| BLOC DE TEXTE |
============
Dominik Sidler s’efforce de percer les secrets de la chimie polaritonique. S’il devait réussir, cela déboucherait notamment sur des médicaments dont le principe actif serait produit de manière plus efficace sur le plan énergétique. Car les pièges à lumière permettraient d’en modifier la structure chimique de manière ciblée.
Des qubits de chat
Tandis que des scientifiques comme Simon Gerber et Wenchao Xu prennent, pour leurs qubits, ce qu’offre la nature comme très petits composants – des atomes ou des ions –, Alexander Grimm emprunte une autre voie: il fabrique des qubits de manière artificielle. Il utilise des cavités micro-ondes (un type particulier de résonateur) dans lesquelles le signal électrique peut osciller comme un pendule. Le groupe de recherche d’Alexander Grimm est capable de contrôler précisément l’état d’oscillation dans ces résonateurs. Et à moins 273 degrés Celsius, Alexander Grimm peut créer une superposition quantique, c’est-à-dire deux oscillations contraires au même instant. Comme si un pendule classique oscillait simultanément dans deux directions opposées. «Autrement dit, nous créons en laboratoire une sorte de chat de Schrödinger», explique Alexander Grimm en faisant allusion à la célèbre expérience de pensée imaginée par Erwin Schrödinger. L’avantage de ces qubits de chat est le suivant: les deux états contraires sont résistants aux perturbations, si bien que les qubits d’Alexander Grimm restent, par nature, plus longtemps dans les petits pots de Cendrillon contenant les «bons».
============
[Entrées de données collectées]

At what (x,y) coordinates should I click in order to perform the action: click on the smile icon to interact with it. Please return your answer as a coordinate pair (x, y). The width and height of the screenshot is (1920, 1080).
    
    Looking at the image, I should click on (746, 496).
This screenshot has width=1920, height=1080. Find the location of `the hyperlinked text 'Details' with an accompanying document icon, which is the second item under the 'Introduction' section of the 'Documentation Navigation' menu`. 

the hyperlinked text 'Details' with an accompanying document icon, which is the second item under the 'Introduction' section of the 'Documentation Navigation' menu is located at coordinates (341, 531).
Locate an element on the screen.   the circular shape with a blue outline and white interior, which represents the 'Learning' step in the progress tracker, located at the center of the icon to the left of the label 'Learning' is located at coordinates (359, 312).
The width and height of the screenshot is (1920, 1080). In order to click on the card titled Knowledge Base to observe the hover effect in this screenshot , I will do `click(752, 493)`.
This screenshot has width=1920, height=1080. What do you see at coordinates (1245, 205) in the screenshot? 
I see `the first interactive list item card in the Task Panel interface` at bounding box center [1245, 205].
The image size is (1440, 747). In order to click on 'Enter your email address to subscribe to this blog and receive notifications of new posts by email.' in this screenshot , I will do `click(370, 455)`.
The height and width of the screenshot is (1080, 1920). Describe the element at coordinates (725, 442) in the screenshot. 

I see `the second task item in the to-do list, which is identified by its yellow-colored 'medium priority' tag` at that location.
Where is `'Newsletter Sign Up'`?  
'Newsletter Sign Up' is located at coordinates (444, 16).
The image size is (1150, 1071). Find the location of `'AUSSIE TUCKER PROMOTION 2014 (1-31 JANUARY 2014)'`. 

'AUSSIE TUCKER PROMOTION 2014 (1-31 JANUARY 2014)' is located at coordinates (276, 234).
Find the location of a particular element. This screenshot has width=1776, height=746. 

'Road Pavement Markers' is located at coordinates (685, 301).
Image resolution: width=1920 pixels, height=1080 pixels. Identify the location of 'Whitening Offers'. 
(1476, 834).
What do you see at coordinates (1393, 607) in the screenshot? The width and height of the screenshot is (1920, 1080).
============
| TÂCHES À RÉALISER |
• A. Relevez tous les noms de personnes cités dans le bloc de texte.
• B. Résumez le bloc de texte en deux phrases.

| CORRIGÉ DES EXERCICES |
• A. Dominik Sidler, Simon Gerber, Wenchao Xu, Alexander Grimm, Erwin Schrödinger

• B. Dominik Sidler cherche à percer les secrets de la chimie polaritonique, dont les pièges à lumière permettraient de modifier de manière ciblée la structure chimique de principes actifs produits plus efficacement sur le plan énergétique. Alexander Grimm fabrique quant à lui des qubits artificiels dans des cavités micro-ondes où, à moins 273 degrés Celsius, il crée une superposition de deux oscillations contraires, et ces qubits de chat résistent aux perturbations.